Elles mettent ainsi l’accent sur des aspects cachés, rarement mentionnés, ou pas du tout reconnus dans le discours officiel sur l’ue. En outre, une attention est portée à la situation précaire des sciences sociales en période de rapide transformation de la société.

On comprend néanmoins que les concepteurs de cet ouvrage cherchent dans un premier temps à établir ce qui constitue réellement les caractéristiques de l’Union européenne. Ces derniers procèdent en détaillant l’évolution, le déroulement et les objectifs du processus d’harmonisation. Ils abordent également la question complexe de savoir ce qui constitue la forme de celui-ci. Ainsi, de nombreuses contributions portent sur une réflexion concernant la forme de l’Union européenne. Faut-il la considérer comme un super-État, comme un État fédéral, une fédération, un réseau d’États, un empire, etc. ?
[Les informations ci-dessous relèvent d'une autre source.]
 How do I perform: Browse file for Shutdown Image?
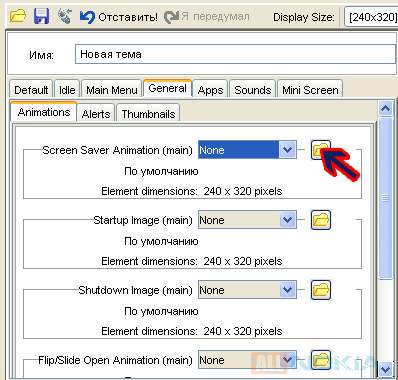(x=321, y=290)
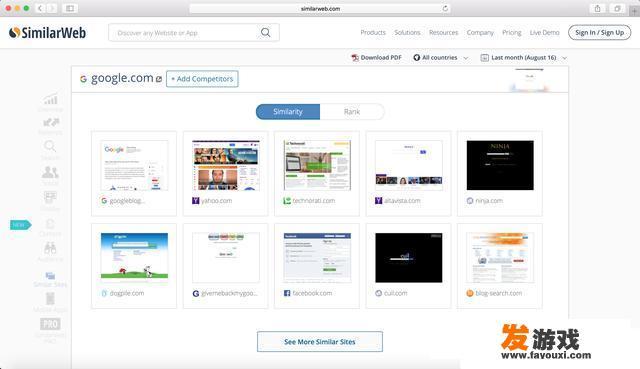Expand the Last month date dropdown
This screenshot has height=369, width=640.
click(x=524, y=58)
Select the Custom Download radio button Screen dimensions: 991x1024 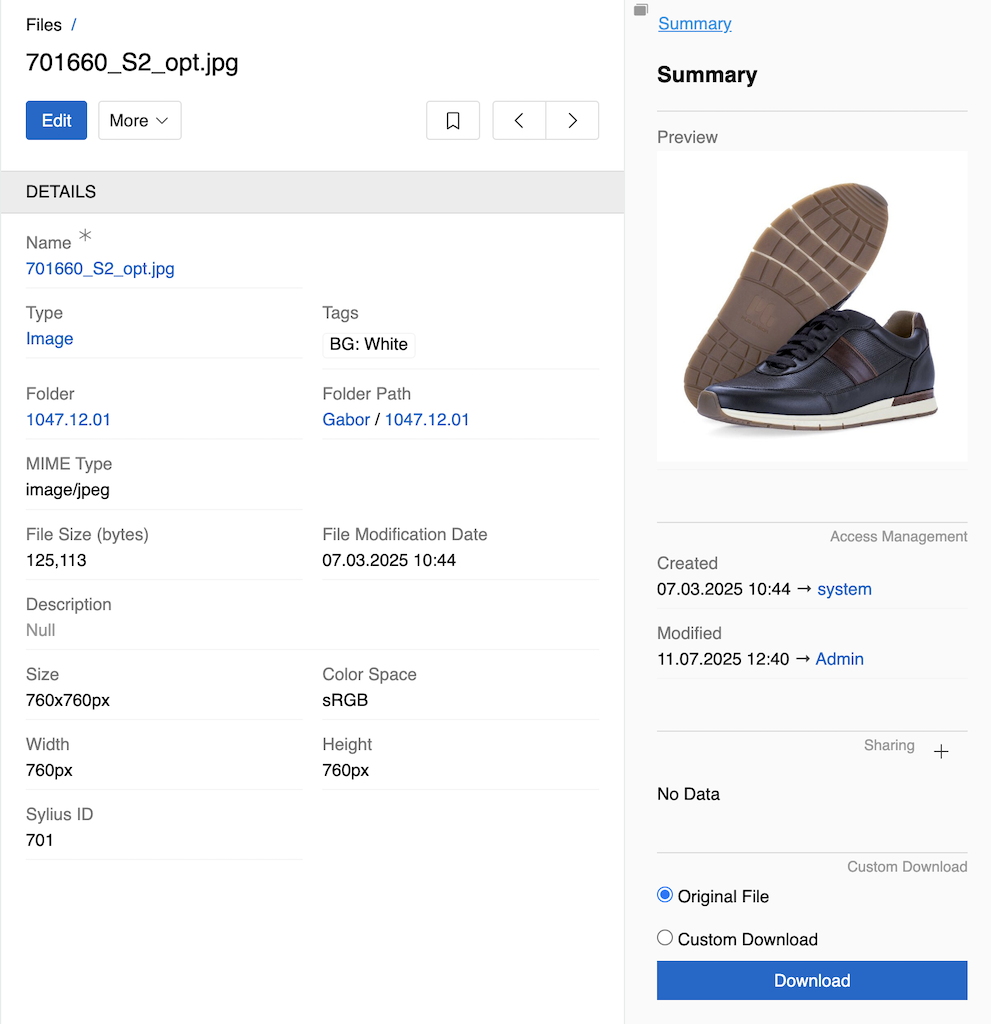click(665, 938)
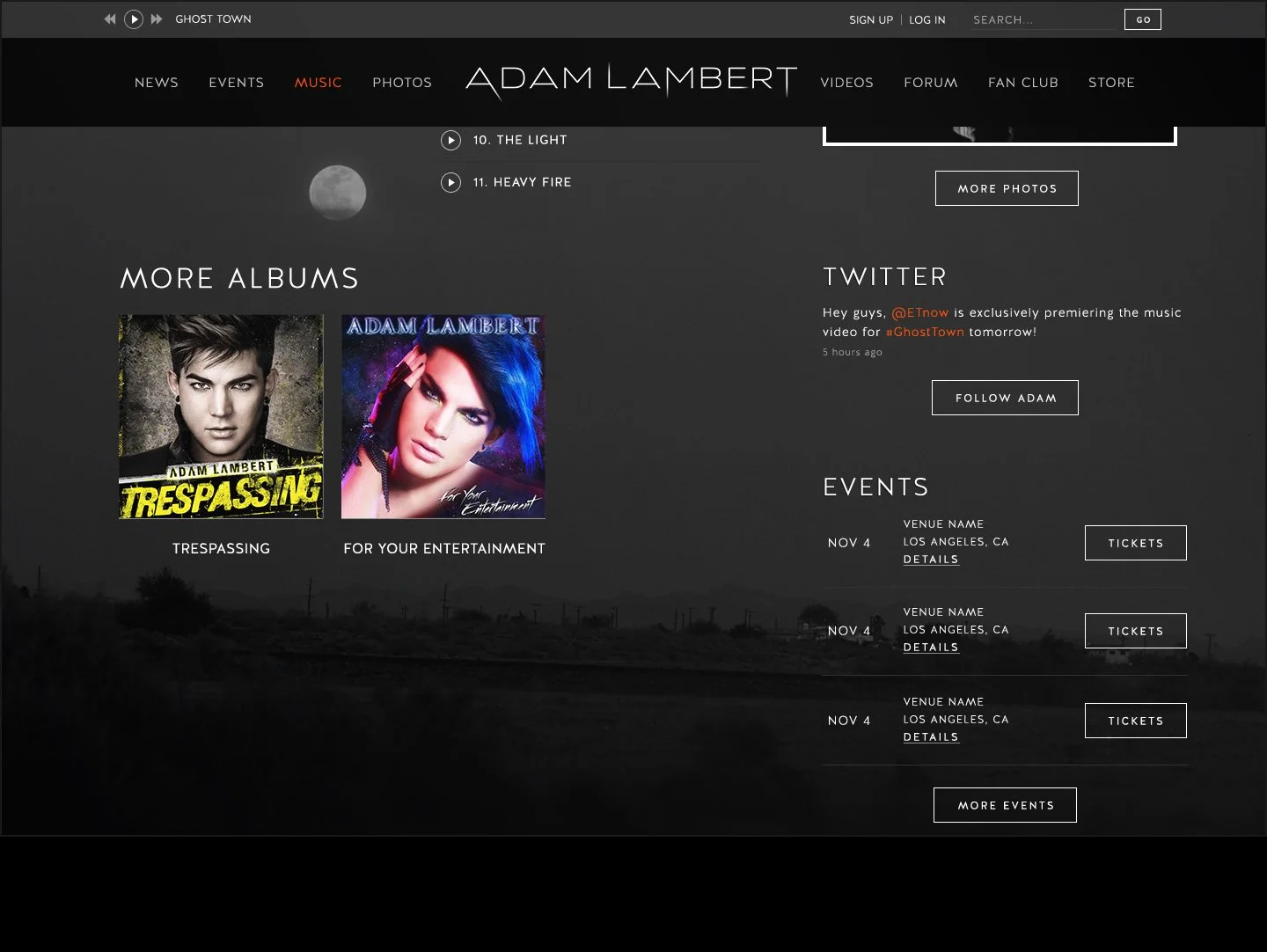Play track 11 Heavy Fire
Screen dimensions: 1267x952
(x=450, y=182)
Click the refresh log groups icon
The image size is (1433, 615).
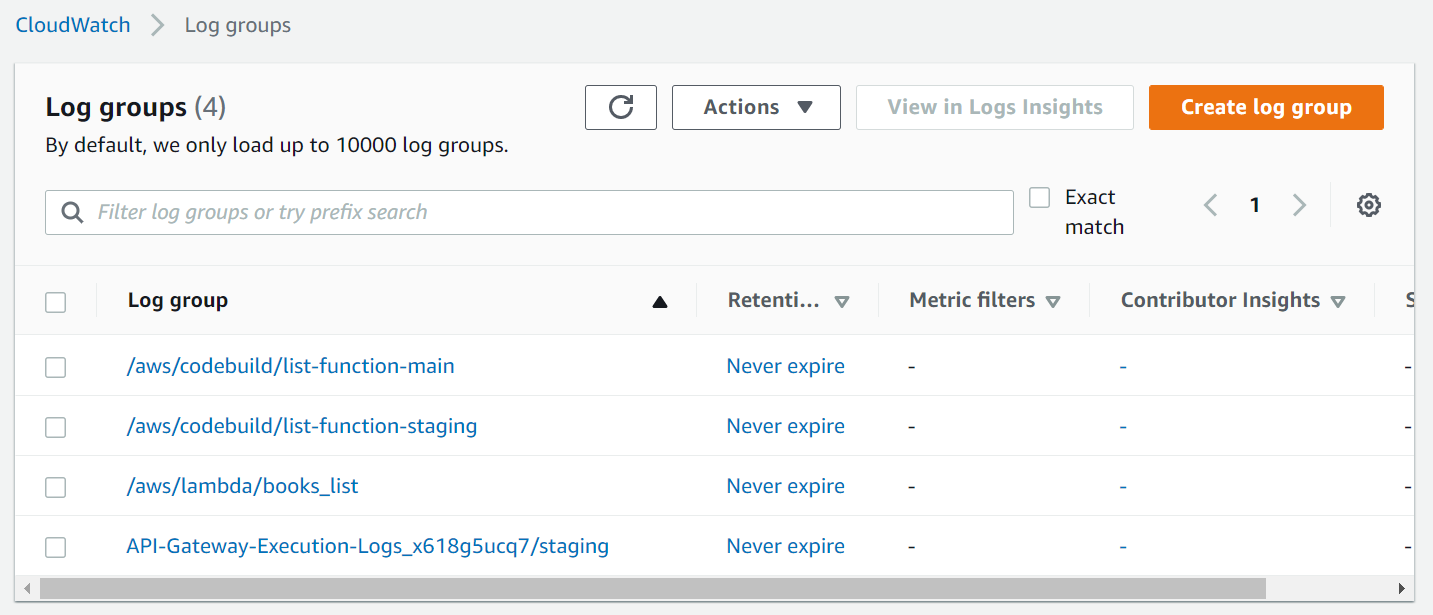[621, 107]
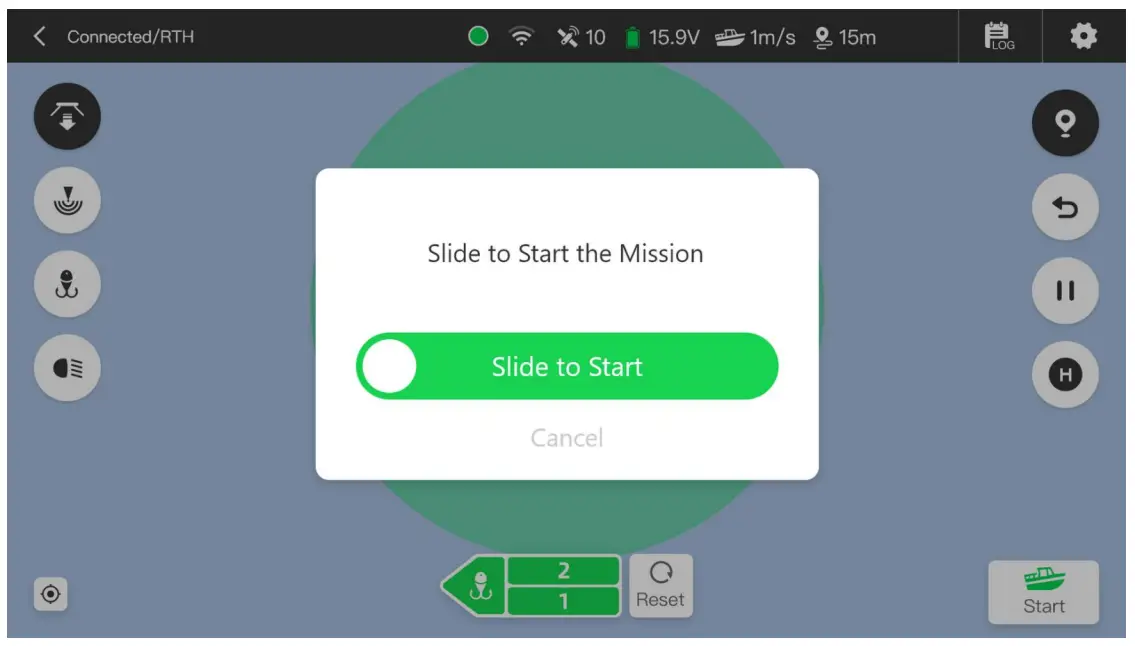Viewport: 1135px width, 646px height.
Task: Pause the mission with pause button
Action: 1065,290
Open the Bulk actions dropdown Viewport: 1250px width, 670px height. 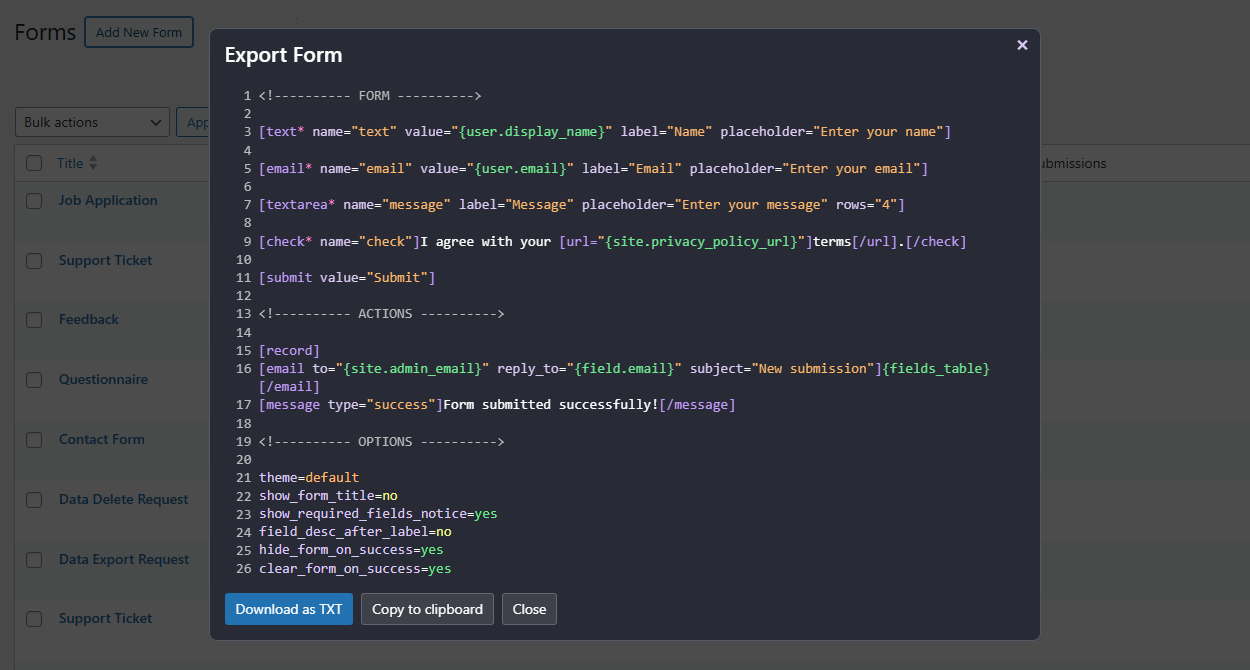92,121
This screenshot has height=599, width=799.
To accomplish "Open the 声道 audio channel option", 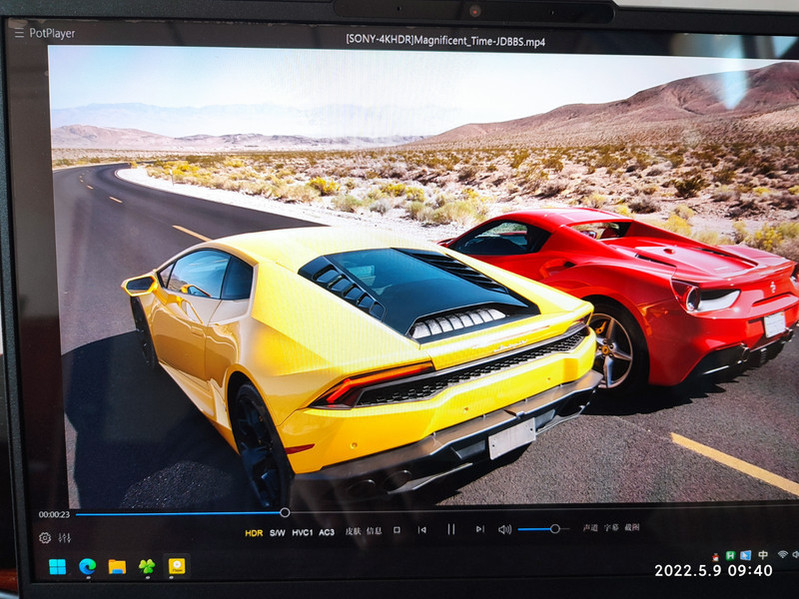I will click(591, 528).
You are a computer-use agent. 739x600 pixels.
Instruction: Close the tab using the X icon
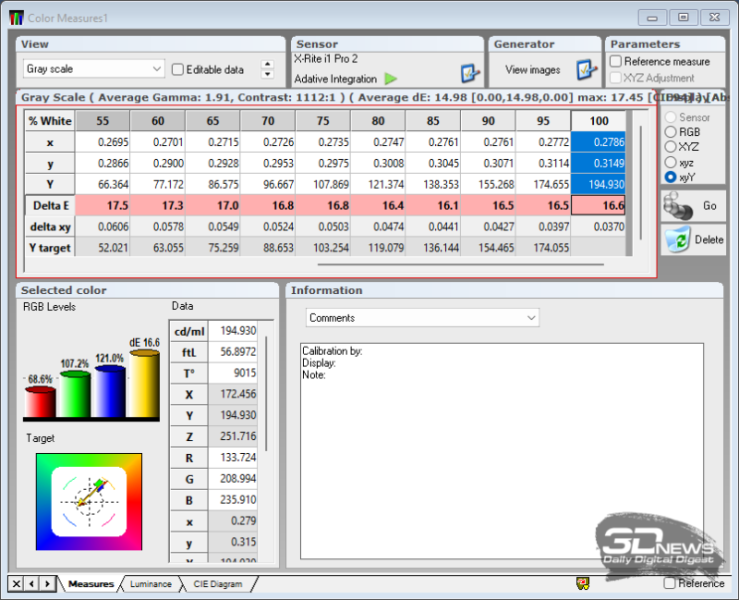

Josef Langer semble largement partager les analyses des auteurs mentionnés plus haut et envisage lui-même non seulement des possibilités d’évolution de l’Union européenne vers un État-réseau ou une fédération, mais également le glissement de l’ue vers un empire ou un protectorat.

À partir de là, les contributions abordent le problème, délicat, de la légitimité de l’Union européenne, notamment en ce qui concerne les processus d’intégration, lesquelles semblent correspondre plus aux attentes et aux idées de certaines élites qu’à celles des citoyens des États membres. Ainsi, de nombreux auteurs, comme Josef Niznik et Marco Caselli, se penchent sur les raisons profondes de la disparition de ce consensus permissif qui permettait aux façonneurs de la construction européenne de bénéficier d’une sorte de blanc-seing de la part des populations européennes.

Dans cette perspective, les auteurs étudient également les efforts entrepris pour contrer ce manque d’identification des citoyens à l’égard du projet d’intégration européenne et donc la perte de légitimité que cela engendre. Cela les amène à une réflexion sur les moyens qu’il faudrait mettre en oeuvre pour contrer cet état de fait, notamment ceux qui visent à créer une société civile européenne. Malheureusement, la réflexion ne va pas aussi loin que celle que l’on trouve dans de nombreux autres ouvrages et articles sur ce sujet déjà archi-débattu du « déficit démocratique » de l’Union européenne, de la participation citoyenne, du rôle du Parlement européen et de celui des États membres, ainsi que du développement de la démocratie directe à travers des formes de référendum.

L’ouvrage s’attache, par ailleurs, à observer les différentes cultures faisant de l’Union européenne une sorte de tour de Babel revisitée, caractéristique particulièrement handicapante pour l’européanisme.

Le ton général de ces textes va dans la direction d’une dénonciation de l’Union européenne comme néo-impérialiste. Tel est par exemple l’argument principal développé par les professeurs József Böröcz et Mahua Sarkar. Pour ces deux auteurs, les forces colonialistes et impérialistes qui ont façonné le passé européen sont encore à l’oeuvre mais, désormais, elles avancent déguisées à travers l’Union européenne.

Cette dernière cultive une image de « bonté politique ultime » alors que le « sale boulot » est accompli par les États-nations et les entreprises multinationales. Ce qui rend ce type de domination possible, c’est un système sophistiqué de relations faisant de l’Union européenne un « méta-État » qui soustrait à la vue de ses sujets les véritables rapports de force. Le pouvoir réel reste en fait au sein d’une clique d’acteurs qui partagent les mêmes visions du monde : dirigeants nationaux, sociétés multinationales, classes dirigeantes transatlantiques, organisations non gouvernementales (ong), nouveaux entrepreneurs supranationaux, etc.

En somme, ce recueil de textes offre un aperçu de contributions hétéroclites et inégales, mais qui apportent une certaine fraîcheur par leurs références aux courants actuels de la sociologie, plutôt qu’aux textes classiques des théories de l’intégration, tout en ne manquant pas de lancer des pistes de réflexion originales sur l’Union européenne et le discours dominant sur cet objet politique qui demeure tellement difficile à identifier.